Written instruction a - From the essay on Google and knowing, extract the passage that begins with the words containing "The late Richard" and ends with "thought as transaction.".

Selected excerpt -

It is what you know

“It’s not what you know,” writes Google’s Marissa Mayer, “it’s what you can find out.” That’s as succinct a statement of Google’s intellectual ethic as I’ve come across. Forget “I think, therefore I am.” It’s now “I search, therefore I am.” It’s better to have access to knowledge than to have knowledge. “The Internet empowers,” writes Mayer, with a clumsiness of expression that bespeaks formulaic thought, “better decision-making and a more efficient use of time.”

The late Richard Poirier subtitled his dazzling critical exploration of Robert Frost’s poetry “the work of knowing.” At his best, wrote Poirier, Frost sought “to promote in writing and in reading an inquisitiveness about what cannot quite be signified. He leads us toward a kind of knowing that belongs to dream and reverie on the far side of the labor of mind or of body.” For Google “what cannot quite be signified” does not exist. In place of inquisitiveness we have acquisitiveness: information as commodity, thought as transaction.

“The Internet,” writes Mayer, “can facilitate an incredible persistence and availability of information, but given the Internet’s adolescence, all of the information simply isn’t there yet. I find that in some ways my mind has evolved to this new way of thinking, relying on the information’s existence and availability, so much so that it’s almost impossible to conclude that the information isn’t findable because it just isn’t online.” When Mayer says her “mind has evolved” to the point that it can only recognize and process information that has been digitized and uploaded, she is confessing to undergoing an intellectual dehumanization. She is confessing to being computerized.

Written instruction b - Copy the rows word for word, from the first row through the line containing "tap(110, 396)", including both ends.

Data supplied -
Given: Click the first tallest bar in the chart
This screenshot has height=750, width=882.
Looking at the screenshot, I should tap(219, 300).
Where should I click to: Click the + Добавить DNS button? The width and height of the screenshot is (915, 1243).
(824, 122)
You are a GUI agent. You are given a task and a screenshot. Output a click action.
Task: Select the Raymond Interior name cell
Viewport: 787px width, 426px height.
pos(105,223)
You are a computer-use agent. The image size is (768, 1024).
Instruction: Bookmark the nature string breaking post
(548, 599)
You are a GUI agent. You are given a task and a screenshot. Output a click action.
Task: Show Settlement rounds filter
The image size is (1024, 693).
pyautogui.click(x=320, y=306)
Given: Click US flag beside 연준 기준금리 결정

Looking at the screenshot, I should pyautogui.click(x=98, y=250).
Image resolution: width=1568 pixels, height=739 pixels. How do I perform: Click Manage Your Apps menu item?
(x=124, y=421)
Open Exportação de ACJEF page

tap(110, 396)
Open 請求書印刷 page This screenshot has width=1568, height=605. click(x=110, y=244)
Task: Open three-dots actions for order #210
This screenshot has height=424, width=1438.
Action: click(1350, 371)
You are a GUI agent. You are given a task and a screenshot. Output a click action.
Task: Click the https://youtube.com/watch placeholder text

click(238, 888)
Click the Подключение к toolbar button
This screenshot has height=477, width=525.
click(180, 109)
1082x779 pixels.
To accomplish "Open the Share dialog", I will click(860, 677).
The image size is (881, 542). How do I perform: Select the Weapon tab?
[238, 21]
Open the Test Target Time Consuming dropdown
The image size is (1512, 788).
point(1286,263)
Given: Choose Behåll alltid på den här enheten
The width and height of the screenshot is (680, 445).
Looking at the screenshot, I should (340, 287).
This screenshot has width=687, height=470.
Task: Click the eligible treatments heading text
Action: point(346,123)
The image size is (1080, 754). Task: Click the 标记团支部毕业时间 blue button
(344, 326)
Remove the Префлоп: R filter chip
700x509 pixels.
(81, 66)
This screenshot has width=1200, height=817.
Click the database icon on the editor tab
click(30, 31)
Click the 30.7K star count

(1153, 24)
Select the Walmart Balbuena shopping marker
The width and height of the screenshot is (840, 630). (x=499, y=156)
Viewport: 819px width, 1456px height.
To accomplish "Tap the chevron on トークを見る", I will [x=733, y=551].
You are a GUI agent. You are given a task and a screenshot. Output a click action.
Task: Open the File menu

Right answer a -
The late Richard Poirier subtitled his dazzling critical exploration of Robert Frost’s poetry “the work of knowing.” At his best, wrote Poirier, Frost sought “to promote in writing and in reading an inquisitiveness about what cannot quite be signified. He leads us toward a kind of knowing that belongs to dream and reverie on the far side of the labor of mind or of body.” For Google “what cannot quite be signified” does not exist. In place of inquisitiveness we have acquisitiveness: information as commodity, thought as transaction.

Right answer b -
Given: Click the first tallest bar in the chart
This screenshot has height=750, width=882.
Looking at the screenshot, I should tap(219, 300).
Where should I click to: Click the + Добавить DNS button? The width and height of the screenshot is (915, 1243).
(824, 122)
You are a GUI agent. You are given a task and a screenshot. Output a click action.
Task: Select the Raymond Interior name cell
Viewport: 787px width, 426px height.
pos(105,223)
You are a computer-use agent. The image size is (768, 1024).
Instruction: Bookmark the nature string breaking post
(548, 599)
You are a GUI agent. You are given a task and a screenshot. Output a click action.
Task: Show Settlement rounds filter
The image size is (1024, 693).
pyautogui.click(x=320, y=306)
Given: Click US flag beside 연준 기준금리 결정

Looking at the screenshot, I should pyautogui.click(x=98, y=250).
Image resolution: width=1568 pixels, height=739 pixels. How do I perform: Click Manage Your Apps menu item?
(x=124, y=421)
Open Exportação de ACJEF page

tap(110, 396)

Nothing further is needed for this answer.